Each canister supports six I/O adapter features for connecting to servers via 32 Gb FC, 10/25 Gb Ethernet, or 100 Gb Ethernet connections. A single IBM FlashSystem 9500 box supports up to 48 industry standard NVM-Express flash drives, IBM FCMs, or storage class memory drives for ultra low-latency workloads. Fully outfitted capacity with 48 FCMs is 2.3 PB; that will expand to 4.5 PB with a planned update to FCMs.
Total effective capacity can reach 18 PB via expansion modules. The system, which ships March 4, requires the latest Spectrum Virtualize Software, version 8.5.
March 4 also marks the beginning of deliveries for a new high-end version of its SAN Volume Controller (SVC), the Model SV3. This particular model is based on the same 24-core Intel Ice Lake processors found in the FlashSystem 9500, delivering double the performance of the previous offering.
According to the IBM hardware announcement, the SV3 features six I/O card slots with options for connection to hosts via 32 Gb/sec Fibre Channel and 25 Gb/sec and 100 Gb/sec Ethernet connections. Up to four node pairs or I/O groups can be clustered together, for a total of eight nodes. IBM supports adding the SV3 storage engine to existing SVC clusters based on previous generation models. All told, the SV3 can manage up to 32 PB of storage across a mix of heterogenous storage environments from IBM and other vendors.
IBM also launched the FlashSystem Cyber Vault last week. This solution is based on the Safeguarded Copy software that IBM launched last year, along with installation from IBM Lab Services and continuous monitoring services to ensure a rapid recovery should a ransomware attack happen.

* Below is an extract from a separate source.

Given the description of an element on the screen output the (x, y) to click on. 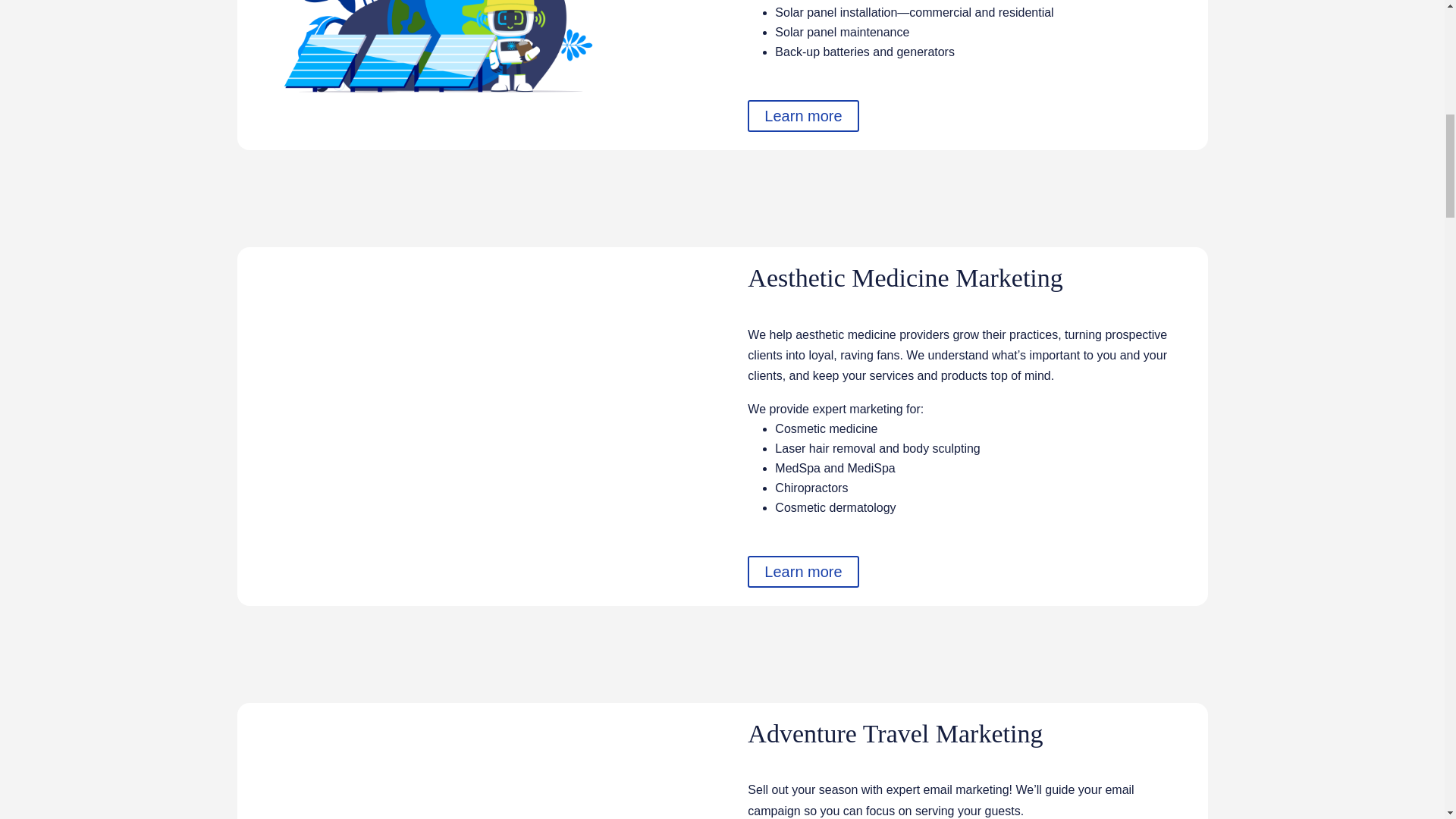
eebee Solar 2 (436, 48)
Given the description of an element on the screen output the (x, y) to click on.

Safeguarded Copy protects data by creating an immutable snapshot of a customer’s data, which is then stowed in an isolated part of the storage system. According to IBM, these snapshots “cannot be accessed or altered by unauthorized users.” If a ransomware attack were to occur, or if there’s a security event or a natural disaster, the customer can recover their system using the copy of the data that has been safeguarded in the FlashSystem array.

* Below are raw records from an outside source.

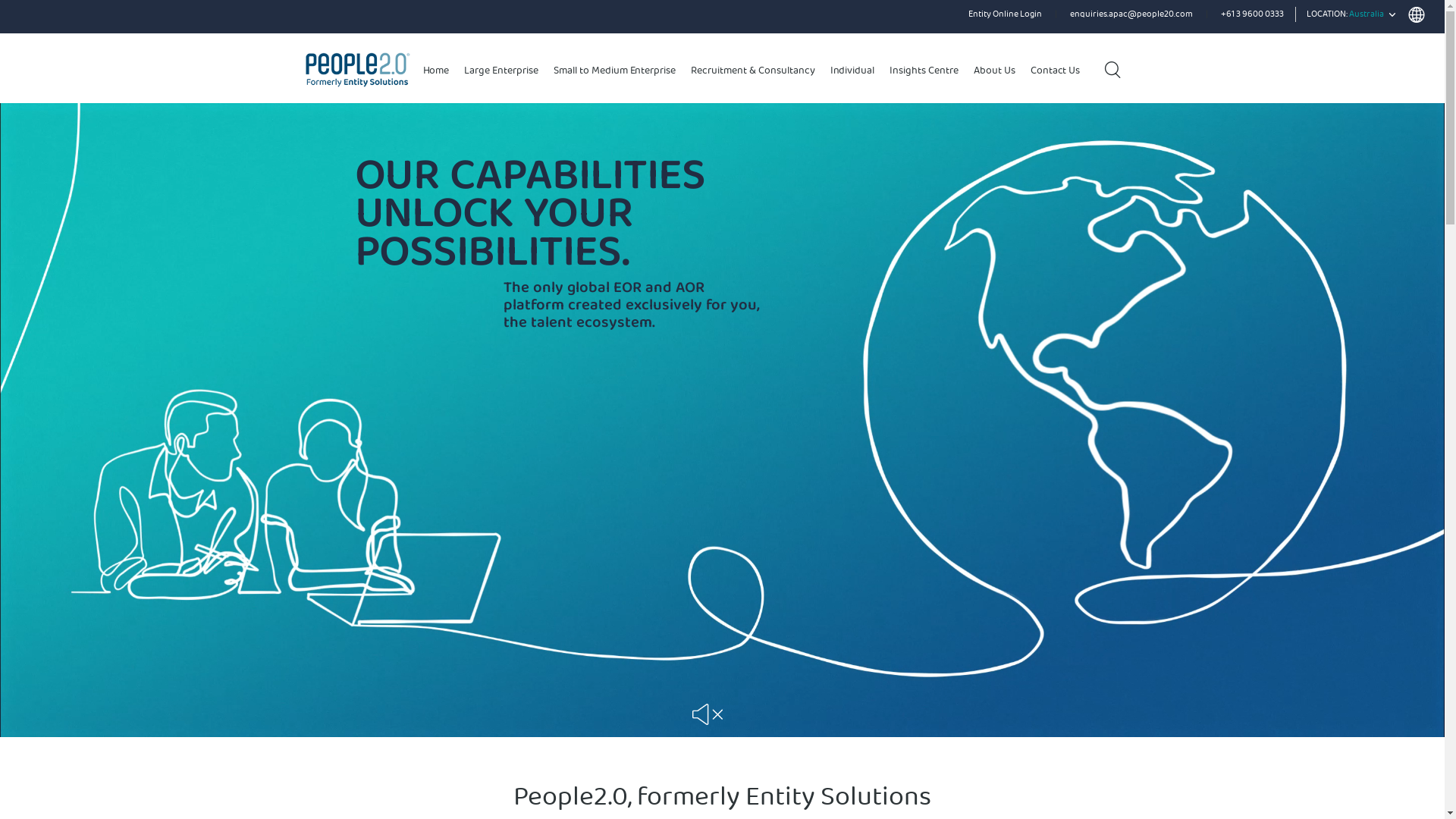
Search Element type: text (1111, 69)
About Us Element type: text (994, 71)
Entity Online Login Element type: text (1005, 15)
Insights Centre Element type: text (923, 71)
Small to Medium Enterprise Element type: text (614, 71)
Toogle Mute Element type: text (706, 714)
LOCATION: Australia Element type: text (1365, 15)
Entity Solutions Element type: hover (339, 68)
Contact Us Element type: text (1055, 71)
Home Element type: text (436, 71)
Large Enterprise Element type: text (501, 71)
Individual Element type: text (852, 71)
+61 3 9600 0333 Element type: text (1252, 15)
Recruitment & Consultancy Element type: text (752, 71)
enquiries.apac@people20.com Element type: text (1131, 15)
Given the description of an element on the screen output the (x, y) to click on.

The goal with Cyber Vault is to speed up that recovery process. To that end, Cyber Vault provides monitoring services that run continuously to detect attacks quickly. If Cyber Vault detects corruption in one of the Safeguarded Copy snapshots, the Cyber Vault solution helps to identify the last uncorrupted copy, which can help speed up recovery. According to IBM, recovery from a ransomware attack can take just hours, instead of days.
“As companies are under increasing security threats, they must anticipate and prepare for cyber-attacks in addition to maximizing business agility of day-to-day operations,” Denis Kennelly, the general manager of IBM Storage, says in a statement. “IBM FlashSystem Cyber Vault and our most advanced FlashSystem storage are specifically designed to address the performance and security levels that our hybrid cloud clients demand.”